Heart disease describes several problems related to plaque buildup in the walls of the arteries. Coronary heart disease, heart attacks and congestive heart failure are all considered heart diseases.

“What happens in a heart attack is that an artery, a blood vessel supplying blood to your heart is blocked and your heart is not getting blood. At first [the heart] is kind of stunned but as it continues your heart muscle just starts to die,” Kolata says.

Within an hour of the initial signs permanent damage can occur. Cardiologists call this the golden hour.

Most hospitals, however, used to take more than 90 minutes to treat heart attack patients with any time under that being labeled as a miracle.

Kolata says that hospitals thought times under 90 minutes were impossible, due to all of the moving parts it takes to treat heart attack patients.

“You have to get an electrocardiogram, then you have to call the cardiologist, then look at the electrocardiogram and then call all of the staff who needs to be present,” Kolata says.

With all of those steps happening before the patient is treated, hospitals looked at 90 minutes as the fastest time possible.

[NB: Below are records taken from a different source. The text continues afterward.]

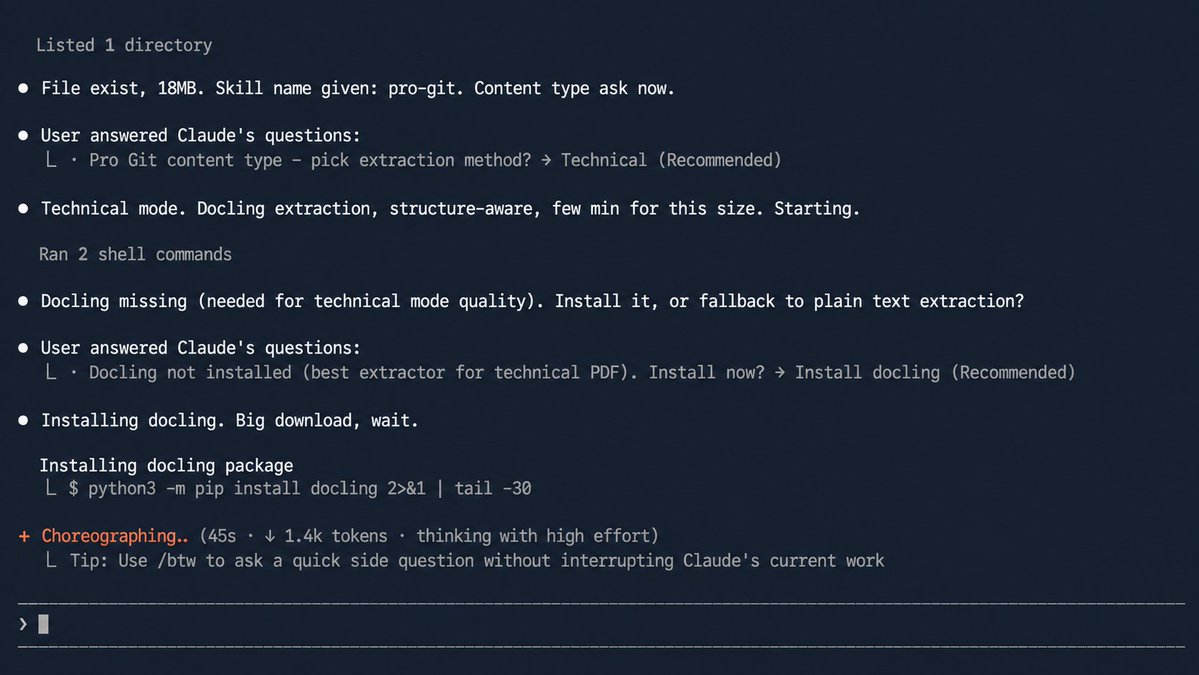1199x675 pixels.
Task: Click the 'Install docling (Recommended)' answer
Action: [x=935, y=373]
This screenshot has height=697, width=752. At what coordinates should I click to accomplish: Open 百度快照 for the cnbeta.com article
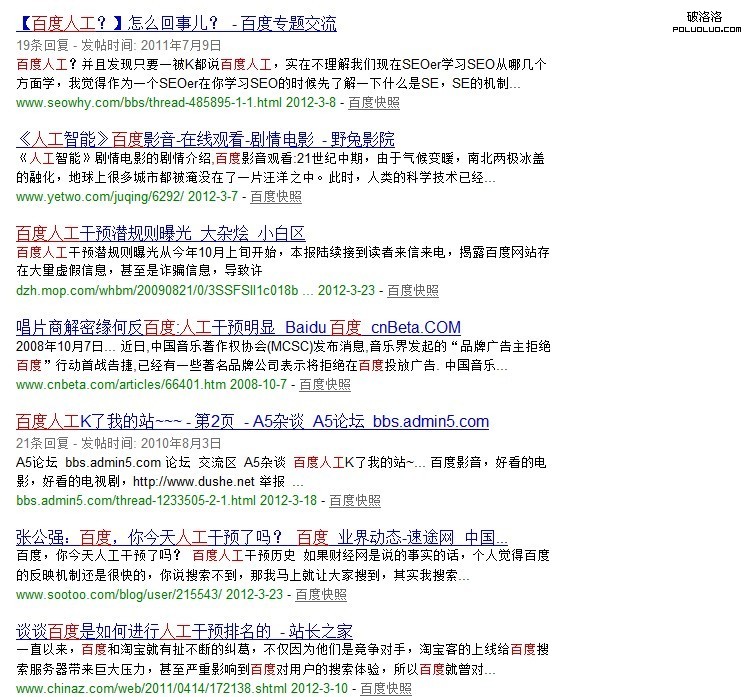325,385
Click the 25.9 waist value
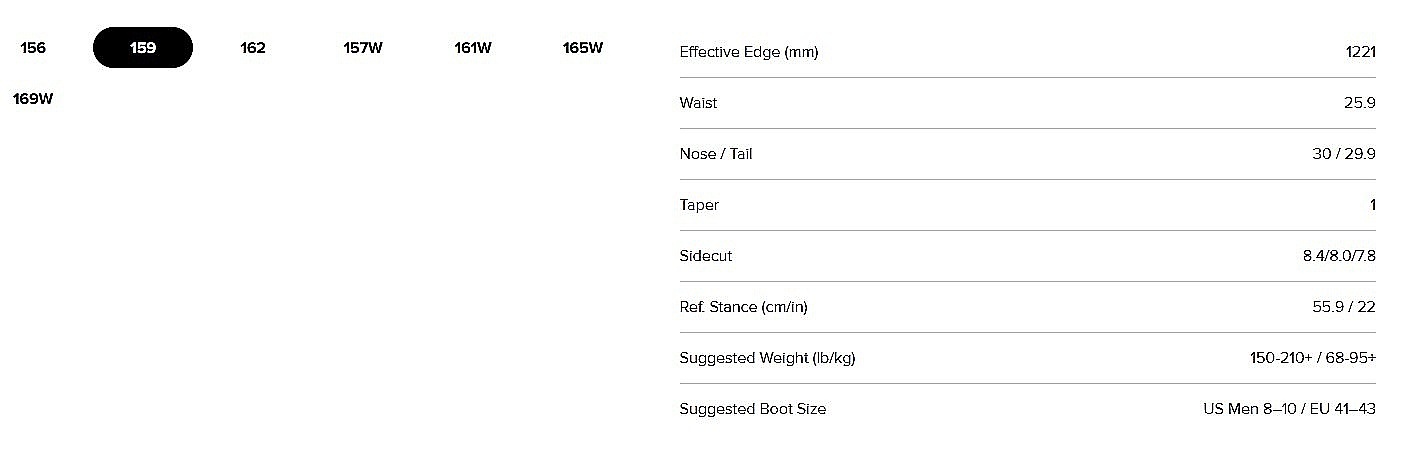1414x449 pixels. (1360, 103)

That time, however, was beaten by a handful of hospitals around the country that found ways around those steps, while still having the ability to treat patients effectively.

“[These hospitals] had the paramedics transmit the electrocardiogram to the hospital, they had the emergency room doctor make the call on if it was a heart attack or not and they pressed a button which pages all the staff who needed to be present” Kolata says.

With the improvements, those hospitals were able to get their heart attack patients treated within the golden hour if not less. Kolata also says that competition between doctors helped decrease the times.

Door to balloon, or “D to B,” time became the ultimate sign of success.

“They call it door to balloon time. Door for when you come through the door. Balloon for when they open your arteries with a balloon. Each hospital and doctor wanted to be the best and have the best time and all of a sudden times started dropping all over the nation,” Kolata says.

With the national average below an hour, most hospitals were able to treat more patients they wouldn’t have been able to treat in the past with, as Kolata says, the population of those being treated expanding as a result.

“There has been a dramatic downhill slope in the past 50 years in heart disease death with the latest factor in the decline stemming from the decline in heart attack treatment times,” Kolata says.

With the death rates gradually declining and minor adjustments continuing to work, Kolata believes that heart disease deaths could fall from the top cause of deaths in the United States within the next few years.